### Task requirements
Wherever the string "will" appears in the listing, copy that line.

Data in this exercise START

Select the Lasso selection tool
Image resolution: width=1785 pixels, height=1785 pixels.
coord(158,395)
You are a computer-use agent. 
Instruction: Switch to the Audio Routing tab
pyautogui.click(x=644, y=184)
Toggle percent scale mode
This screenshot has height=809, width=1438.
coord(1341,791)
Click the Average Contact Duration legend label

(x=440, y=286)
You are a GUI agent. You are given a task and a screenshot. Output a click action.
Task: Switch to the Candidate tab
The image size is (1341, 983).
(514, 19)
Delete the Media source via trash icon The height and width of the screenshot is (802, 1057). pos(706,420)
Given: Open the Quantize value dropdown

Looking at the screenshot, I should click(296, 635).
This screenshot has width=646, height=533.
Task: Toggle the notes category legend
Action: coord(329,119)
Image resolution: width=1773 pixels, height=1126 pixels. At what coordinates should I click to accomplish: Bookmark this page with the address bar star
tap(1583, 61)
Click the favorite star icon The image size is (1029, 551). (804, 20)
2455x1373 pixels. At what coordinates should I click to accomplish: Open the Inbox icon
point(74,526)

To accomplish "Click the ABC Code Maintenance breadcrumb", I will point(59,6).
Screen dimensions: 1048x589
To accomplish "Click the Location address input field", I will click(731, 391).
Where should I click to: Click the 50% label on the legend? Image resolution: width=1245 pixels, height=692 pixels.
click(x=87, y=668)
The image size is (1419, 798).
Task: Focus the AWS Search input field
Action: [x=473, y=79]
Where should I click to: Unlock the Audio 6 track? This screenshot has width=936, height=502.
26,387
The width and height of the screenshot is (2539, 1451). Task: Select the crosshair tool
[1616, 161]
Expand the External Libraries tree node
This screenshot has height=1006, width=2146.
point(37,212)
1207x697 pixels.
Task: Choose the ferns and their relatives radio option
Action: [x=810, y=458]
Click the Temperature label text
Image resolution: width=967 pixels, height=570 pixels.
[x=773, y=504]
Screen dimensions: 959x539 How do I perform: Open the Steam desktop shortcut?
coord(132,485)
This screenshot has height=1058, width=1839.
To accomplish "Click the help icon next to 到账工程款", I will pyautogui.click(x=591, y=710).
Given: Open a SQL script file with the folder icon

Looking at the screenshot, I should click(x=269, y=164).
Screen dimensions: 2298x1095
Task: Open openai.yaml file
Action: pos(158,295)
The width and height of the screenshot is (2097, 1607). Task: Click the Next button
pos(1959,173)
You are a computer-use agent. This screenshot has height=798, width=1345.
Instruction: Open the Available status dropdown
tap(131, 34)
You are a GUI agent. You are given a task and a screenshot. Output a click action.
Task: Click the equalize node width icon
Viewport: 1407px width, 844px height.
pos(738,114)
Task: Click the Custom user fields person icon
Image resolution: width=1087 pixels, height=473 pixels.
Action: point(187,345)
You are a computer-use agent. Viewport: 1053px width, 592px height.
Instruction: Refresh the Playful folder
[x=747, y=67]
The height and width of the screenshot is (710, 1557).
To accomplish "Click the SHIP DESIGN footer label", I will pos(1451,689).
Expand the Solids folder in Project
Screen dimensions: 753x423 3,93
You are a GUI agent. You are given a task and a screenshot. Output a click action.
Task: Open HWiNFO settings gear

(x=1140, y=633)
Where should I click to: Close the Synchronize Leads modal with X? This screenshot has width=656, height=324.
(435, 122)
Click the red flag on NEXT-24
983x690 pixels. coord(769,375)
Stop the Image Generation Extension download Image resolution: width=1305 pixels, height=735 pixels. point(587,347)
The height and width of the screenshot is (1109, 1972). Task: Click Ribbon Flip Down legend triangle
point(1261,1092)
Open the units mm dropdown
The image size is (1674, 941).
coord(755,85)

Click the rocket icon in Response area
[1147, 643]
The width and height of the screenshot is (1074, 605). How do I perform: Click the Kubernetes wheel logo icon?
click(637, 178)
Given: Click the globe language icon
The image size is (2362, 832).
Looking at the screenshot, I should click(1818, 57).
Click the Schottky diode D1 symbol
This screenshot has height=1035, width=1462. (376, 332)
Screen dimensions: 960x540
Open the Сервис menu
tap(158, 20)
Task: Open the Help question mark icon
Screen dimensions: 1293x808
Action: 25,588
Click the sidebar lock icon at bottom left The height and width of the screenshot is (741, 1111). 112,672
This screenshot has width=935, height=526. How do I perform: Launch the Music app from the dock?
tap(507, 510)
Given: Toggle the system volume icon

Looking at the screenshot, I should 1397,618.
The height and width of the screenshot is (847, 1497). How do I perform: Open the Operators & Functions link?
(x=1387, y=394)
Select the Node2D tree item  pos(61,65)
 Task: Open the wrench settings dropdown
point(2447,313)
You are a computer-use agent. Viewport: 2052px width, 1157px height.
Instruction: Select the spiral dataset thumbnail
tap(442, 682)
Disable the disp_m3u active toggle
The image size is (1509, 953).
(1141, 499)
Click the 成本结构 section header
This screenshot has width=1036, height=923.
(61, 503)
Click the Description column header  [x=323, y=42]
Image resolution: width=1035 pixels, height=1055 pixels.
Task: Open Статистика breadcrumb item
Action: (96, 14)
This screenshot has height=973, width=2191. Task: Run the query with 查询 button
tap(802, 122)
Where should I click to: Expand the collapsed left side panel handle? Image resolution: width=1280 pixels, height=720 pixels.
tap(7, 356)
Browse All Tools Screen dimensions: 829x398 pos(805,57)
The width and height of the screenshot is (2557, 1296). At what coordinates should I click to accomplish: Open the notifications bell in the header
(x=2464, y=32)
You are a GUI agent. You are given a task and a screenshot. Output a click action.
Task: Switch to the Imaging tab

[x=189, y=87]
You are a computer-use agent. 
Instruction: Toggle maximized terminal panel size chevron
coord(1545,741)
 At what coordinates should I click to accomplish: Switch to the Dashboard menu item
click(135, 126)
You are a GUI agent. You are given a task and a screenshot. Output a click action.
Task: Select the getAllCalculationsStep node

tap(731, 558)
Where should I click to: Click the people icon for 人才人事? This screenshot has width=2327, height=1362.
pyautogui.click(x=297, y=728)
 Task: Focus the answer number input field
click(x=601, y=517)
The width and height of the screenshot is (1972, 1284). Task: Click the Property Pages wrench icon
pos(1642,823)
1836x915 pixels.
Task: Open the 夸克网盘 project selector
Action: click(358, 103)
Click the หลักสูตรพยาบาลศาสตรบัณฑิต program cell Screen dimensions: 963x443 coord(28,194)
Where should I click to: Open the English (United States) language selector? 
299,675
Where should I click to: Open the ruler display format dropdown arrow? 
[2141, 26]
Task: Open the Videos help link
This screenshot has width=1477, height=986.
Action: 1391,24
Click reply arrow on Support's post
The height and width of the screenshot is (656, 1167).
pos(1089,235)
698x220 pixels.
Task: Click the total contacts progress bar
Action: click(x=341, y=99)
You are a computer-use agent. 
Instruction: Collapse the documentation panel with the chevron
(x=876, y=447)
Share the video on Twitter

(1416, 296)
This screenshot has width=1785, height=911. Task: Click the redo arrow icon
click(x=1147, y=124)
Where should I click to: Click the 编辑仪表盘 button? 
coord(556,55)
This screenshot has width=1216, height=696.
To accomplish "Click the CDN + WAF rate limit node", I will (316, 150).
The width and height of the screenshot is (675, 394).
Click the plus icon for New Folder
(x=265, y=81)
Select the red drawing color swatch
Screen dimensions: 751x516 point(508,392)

Data in this exercise END

### Result below
To accomplish "Click the ABC Code Maintenance breadcrumb", I will point(59,6).
To accomplish "Click the Location address input field", I will click(731, 391).
To accomplish "Click the help icon next to 到账工程款", I will pyautogui.click(x=591, y=710).
To accomplish "Click the SHIP DESIGN footer label", I will pos(1451,689).
To accomplish "Click the CDN + WAF rate limit node", I will (316, 150).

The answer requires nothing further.